The unnamed author of the article went on to quote what was described as a “prominent physician” on the state of the American diet and physique. According to the doctor, the situation was dire. “I say … that they are starving to death—slowly, but surely,” he stated, adding that although many of those afflicted were members of the middle and upper classes, they nevertheless looked “emaciated [and] appear to be consumptives.”1
This article underscored the deep anxiety felt by many in the nineteenth-century regarding the state of the American physique. Doctors in particular agonized over what they described as the “pale, thin, and puny” forms that were apparently proliferating around the country. Several described with horror the “narrow chests, and lank limbs, and flabby muscles, and tottering steps [that] meet us at every corner.”2 Thinness, it seems, was nothing short of an epidemic.
= = = =
→ Work to be completed
Rewrite the passage on nineteenth-century worry about American thinness, starting at "The unnamed author" and ending at "of an epidemic.", with "physique" changed to "build".

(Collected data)
= = = =
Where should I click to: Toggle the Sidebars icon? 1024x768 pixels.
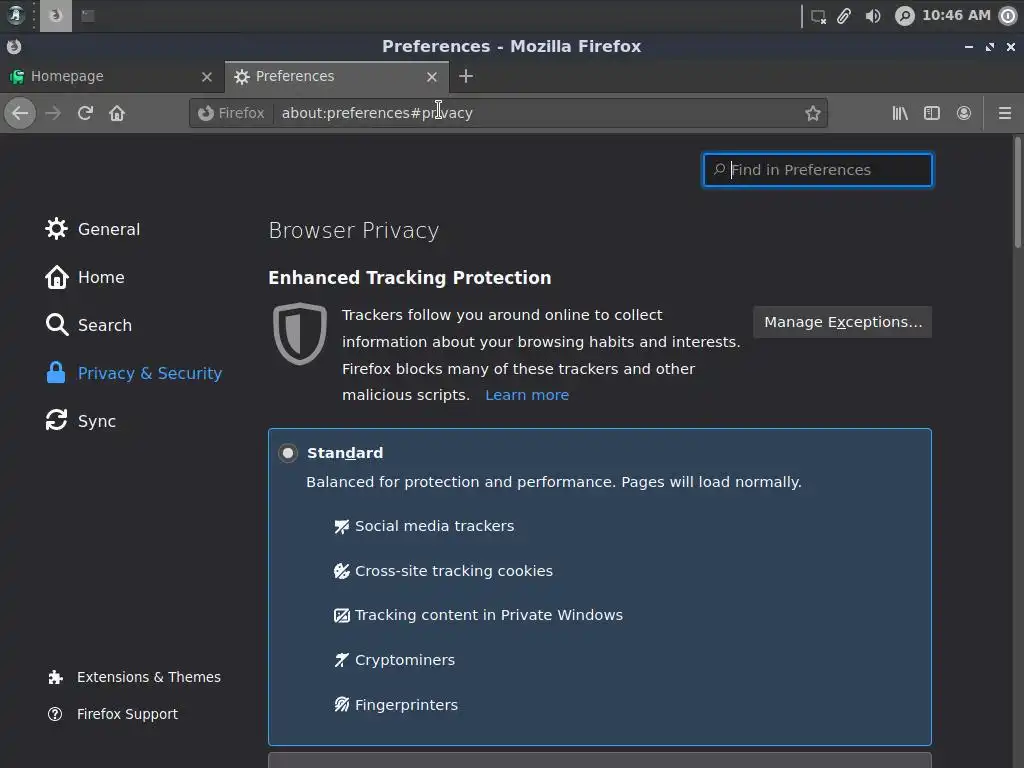[x=932, y=113]
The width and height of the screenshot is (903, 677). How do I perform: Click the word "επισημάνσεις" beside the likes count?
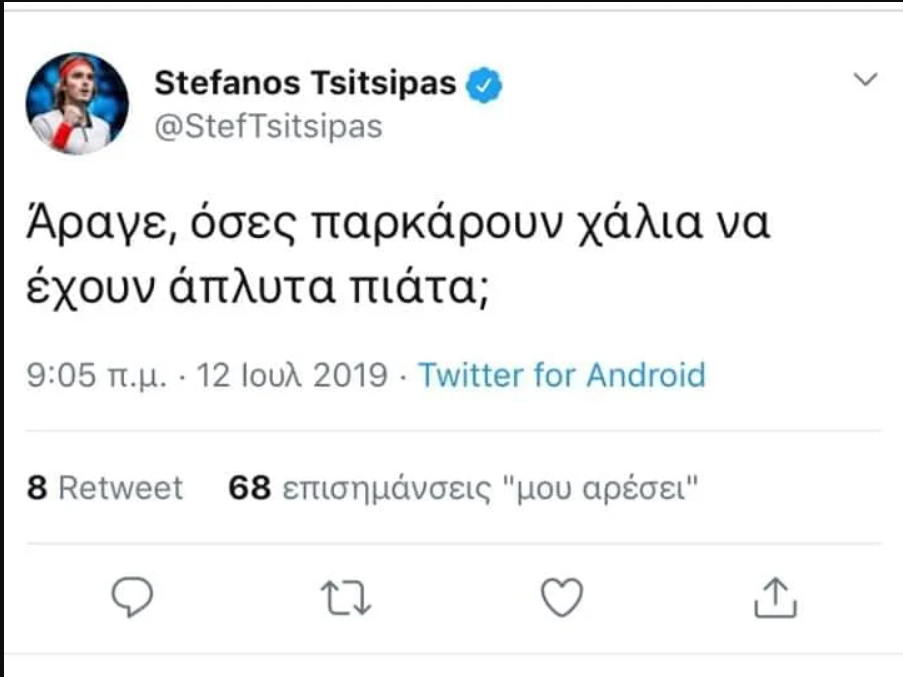tap(389, 490)
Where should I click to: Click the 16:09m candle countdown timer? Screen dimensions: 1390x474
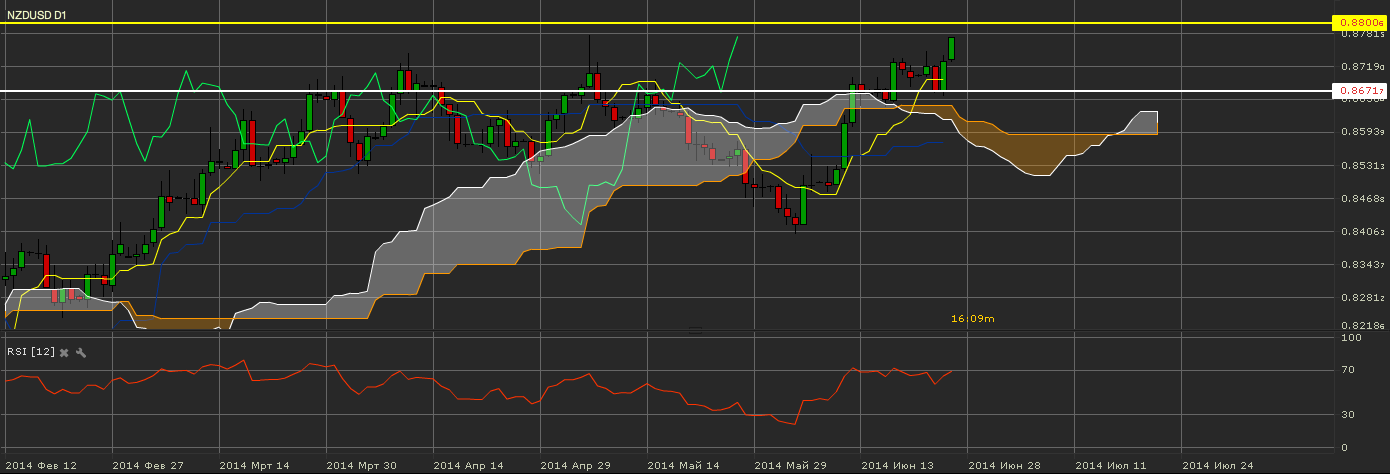coord(972,318)

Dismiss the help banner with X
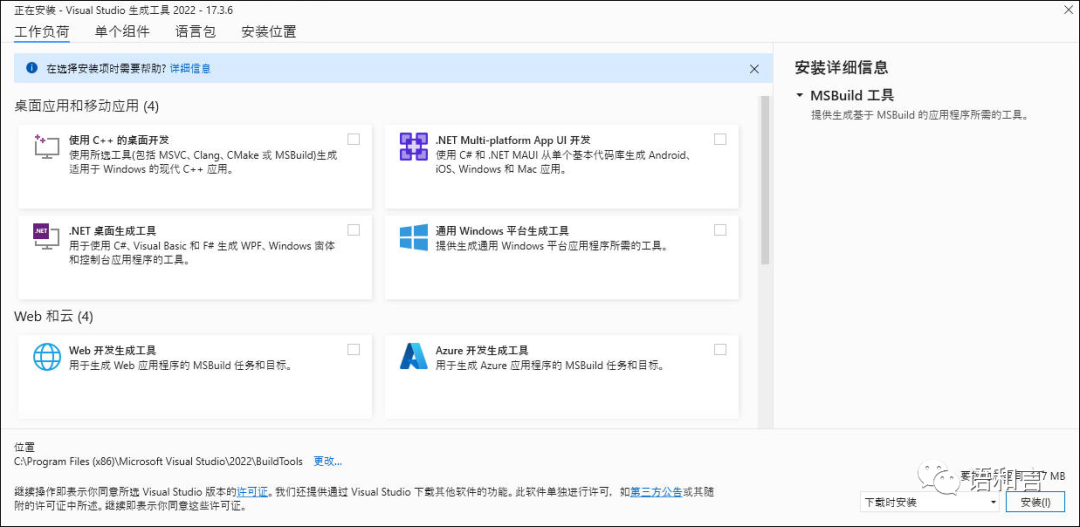(x=754, y=69)
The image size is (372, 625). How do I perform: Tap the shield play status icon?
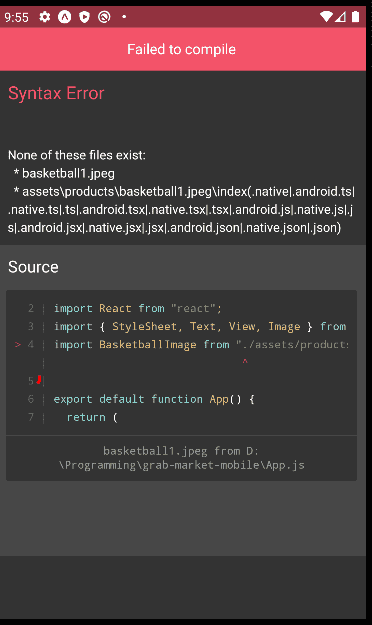click(84, 17)
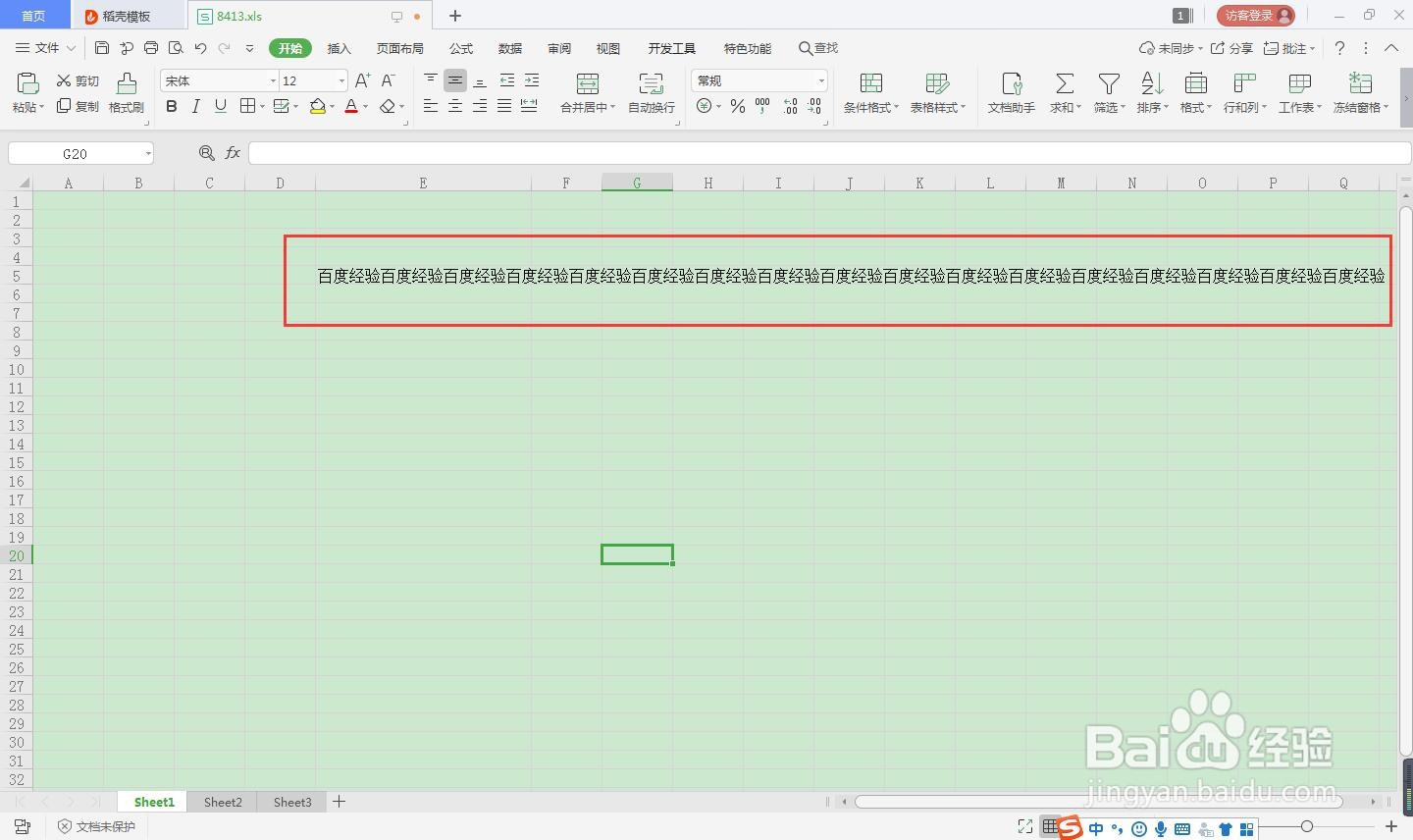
= = = =
→ Output for this exercise
The unnamed author of the article went on to quote what was described as a “prominent physician” on the state of the American diet and build. According to the doctor, the situation was dire. “I say … that they are starving to death—slowly, but surely,” he stated, adding that although many of those afflicted were members of the middle and upper classes, they nevertheless looked “emaciated [and] appear to be consumptives.”1
This article underscored the deep anxiety felt by many in the nineteenth-century regarding the state of the American build. Doctors in particular agonized over what they described as the “pale, thin, and puny” forms that were apparently proliferating around the country. Several described with horror the “narrow chests, and lank limbs, and flabby muscles, and tottering steps [that] meet us at every corner.”2 Thinness, it seems, was nothing short of an epidemic.